岩波書店刊の絵本『ちびくろ・さんぼ』(1953年初版)の挿絵画家として知られる。ただし、これらの挿絵は、ニューヨークのマクミラン社(Macmillan)から1927年にThe Happy Hour Booksシリーズの中の1冊として刊行されたものに使われたものを、翻訳者の光吉夏弥がレイアウトなどを改変して用いたものである。
大ヒットとなったこの絵本により、日本では著名であるが、世界的にはあまり知られておらず、そのため没年も不詳である。
作品のほとんどは1940年代までに発表されており、岩波版『ちびくろ・さんぼ』が出版された1953年には故人であった可能性が高い。その傍証として、同絵本には、第2話として「さんぼとふたごたち(Sambo and the Twins)」が収録されているが、その挿絵には日本の漫画家岡部冬彦がドビアスの画風をそっくりマネて描いたものが使われているという事実がある。
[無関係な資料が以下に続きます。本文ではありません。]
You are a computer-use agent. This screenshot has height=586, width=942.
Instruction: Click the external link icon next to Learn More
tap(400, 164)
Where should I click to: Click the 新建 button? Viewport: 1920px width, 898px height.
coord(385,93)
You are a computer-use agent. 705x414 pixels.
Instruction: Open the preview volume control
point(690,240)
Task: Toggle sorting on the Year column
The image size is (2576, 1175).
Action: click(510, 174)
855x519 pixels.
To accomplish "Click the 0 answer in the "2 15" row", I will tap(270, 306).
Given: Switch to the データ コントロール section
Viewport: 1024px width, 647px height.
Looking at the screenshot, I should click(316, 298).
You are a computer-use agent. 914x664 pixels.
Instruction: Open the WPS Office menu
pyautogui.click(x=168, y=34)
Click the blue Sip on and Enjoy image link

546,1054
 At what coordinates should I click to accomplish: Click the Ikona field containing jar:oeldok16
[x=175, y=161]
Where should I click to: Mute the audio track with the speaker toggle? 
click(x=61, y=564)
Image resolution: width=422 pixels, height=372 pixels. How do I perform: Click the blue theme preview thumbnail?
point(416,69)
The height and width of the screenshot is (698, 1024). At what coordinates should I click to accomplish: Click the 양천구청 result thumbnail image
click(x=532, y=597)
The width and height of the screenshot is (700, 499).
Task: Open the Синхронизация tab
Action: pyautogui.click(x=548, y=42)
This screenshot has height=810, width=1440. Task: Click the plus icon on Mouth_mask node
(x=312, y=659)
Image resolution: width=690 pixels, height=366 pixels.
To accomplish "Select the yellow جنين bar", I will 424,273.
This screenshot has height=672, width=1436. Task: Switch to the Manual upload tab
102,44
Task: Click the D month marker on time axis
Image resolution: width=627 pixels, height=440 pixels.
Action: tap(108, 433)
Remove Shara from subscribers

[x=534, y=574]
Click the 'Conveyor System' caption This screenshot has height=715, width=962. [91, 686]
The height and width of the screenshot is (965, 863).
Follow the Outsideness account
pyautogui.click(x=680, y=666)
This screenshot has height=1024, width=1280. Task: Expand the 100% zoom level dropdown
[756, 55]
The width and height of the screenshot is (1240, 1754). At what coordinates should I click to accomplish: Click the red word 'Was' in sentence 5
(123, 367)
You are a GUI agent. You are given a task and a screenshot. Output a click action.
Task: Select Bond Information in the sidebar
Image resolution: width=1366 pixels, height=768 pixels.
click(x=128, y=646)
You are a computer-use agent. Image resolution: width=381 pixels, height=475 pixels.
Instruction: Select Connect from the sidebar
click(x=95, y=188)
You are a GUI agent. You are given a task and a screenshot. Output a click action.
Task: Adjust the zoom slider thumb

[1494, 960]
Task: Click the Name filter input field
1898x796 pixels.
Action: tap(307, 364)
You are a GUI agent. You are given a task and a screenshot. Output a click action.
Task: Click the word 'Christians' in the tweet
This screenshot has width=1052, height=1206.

1953年当時は国際的な著作権に対する意識が薄かった時代とはいえ、こうした盗作まがいの作品をドビアスが見逃していたのも、すでに故人となっていたからであろう。
[編集] 作品リスト
- 『ちびくろ・さんぼ』(岩波書店, 1953年)
- 『ちびくろ・さんぼ』(瑞雲舎, 2005年)
- Bannerman, Helen. Little Black Sambo. The Happy Hour Books. Macmillan, 1927.
(アメリカン・アーティスト・ブルーブック社の AskART のページに表紙の画像が掲載されている。)
- Siebe, Josephine. Kasperle’s Adventures. Translated by Florence Geiser. Macmillan, 1929.
- Morris, William. Sons of the Volsungs. Adapted by Dorothy Hosford from Sigurd the Volsung by William Morris. Macmillan, 1932.
- Junior Bible. Macmillan 1936.
- Kelsey, Alice (Geer). Once the Hodja. Longman’s 1943.
(Jeremy Schiff's Hodja homepage にOnce the Hodjaの話がフランク・ドビアスのイラスト付きで掲載されている。)